Por fin llegó el sábado y, como siempre, mis padres al pie del cañón para llevarnos al aeropuerto. Como equipaje llevamos una maleta más bien grande, me refiero a más grande que las de cabina pero no un gran maletón, y una maleta pequeña que llevamos como equipaje de mano (a pesar de la insistencia de la chica del mostrador, empeñada en que facturáramos esa también. Mire usted señorita, después de algún que otro vuelo es cuestión de tiempo que me pierdan la maleta y tengo la mala costumbre de viajar con una muda a todos lados. A la vuelta no tuvimos tanta suerte pero ya me daba igual el paradero de mis bragas y de los gayumbos de mi señor esposo
En el avión habíamos rellenado el registro de entrada (uno por unidad familiar. Tal como lo indican ellos en el propio pape,l unidad familiar son todas aquellas personas unidas por matrimonio, sangre o vivienda) así que nosotros pasamos por el control de policía con un solo registro. Huella por aquí, huella por allá, mire aquí... ni una sola pregunta, yo tan contenta, acabamos los dos y yo casi corriendo a por la maleta hasta que aquella inmensa mujer con aspecto de poder matar gente sólo con la mirada me dice, en inglés: "tienes que ir a la oficina" y yo claro, como no sabía si con el you se refería a uno o a los dos le pregunto: "los dos?", a lo que ella respondió con una voz como salida del mismísimo averno "No, sólo tú!". Y yo sabía que estas cosas las hacen allí aleatoriamente pero aún así tuve terror. Me llevaron a una sala de espera con otras personas, entre ellos un japo con pinta de no haber matado ni una hormiga en su vida, un policía se llevó mi pasaporte a algún sitio misterioso y, tras lo que a mí me parecieron 7 horas pero que mi marido constató que no fue ni media, me devolvió mi pasaporte deseándome una feliz estancia. No entiendo cómo yo, una fan incondicional de "Control de Aduanas" de Discovery Channel pudo pasar tanto miedo.

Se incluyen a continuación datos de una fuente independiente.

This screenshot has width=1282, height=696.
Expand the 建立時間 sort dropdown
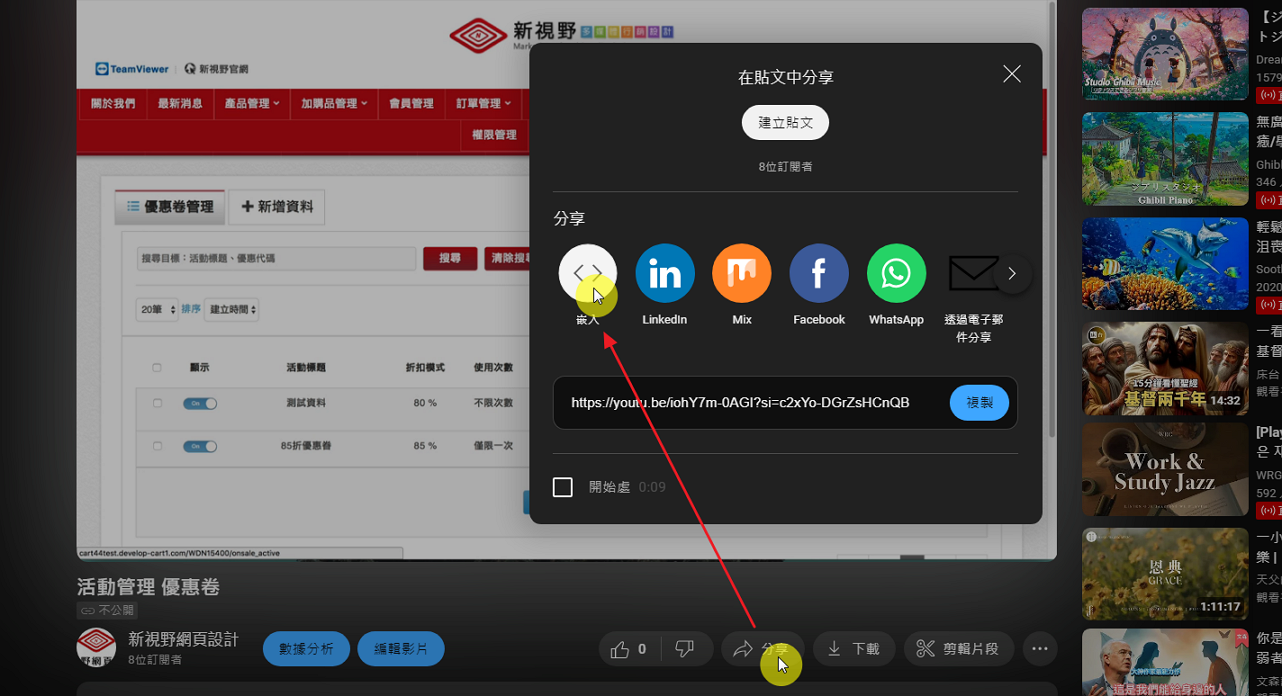231,310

La parte buena es que al salir ya estaba mi marido con la maleta en la mano así que a por el shuttle que nos llevaría a Manhattan. Nosotros reservamos con www.goairlinkshuttle.com/ (36$) los dos y bien, nada especial que decir. Esperamos unos 10 minutos hasta que tuvieron gente suficiente para llenar una furgo y a correr. Calculo que unos 45 minutos estábamos en el centro de la ciudad.
Entre unas cosas y otras serían las 22:00h, nuestras 3:00h, pero cuando vimos donde estábamos se nos quitó el cansancio de golpe. Check in, dejamos maletas, y a Times Square emocionados como niños. Yo no sé si la sensación que tienes cada vez que entras en Times Square se pasa alguna vez pero nosotros, después de 8 años de nuestro primer viaje, estábamos totalmente abducidos por las luces, la gente y los ruidos. Dimos un paseo, hicimos fotos y más fotos y cuando ya no pudimos más compramos algo de beber y unas patatillas y a dormir que al día siguiente empezaba lo bueno.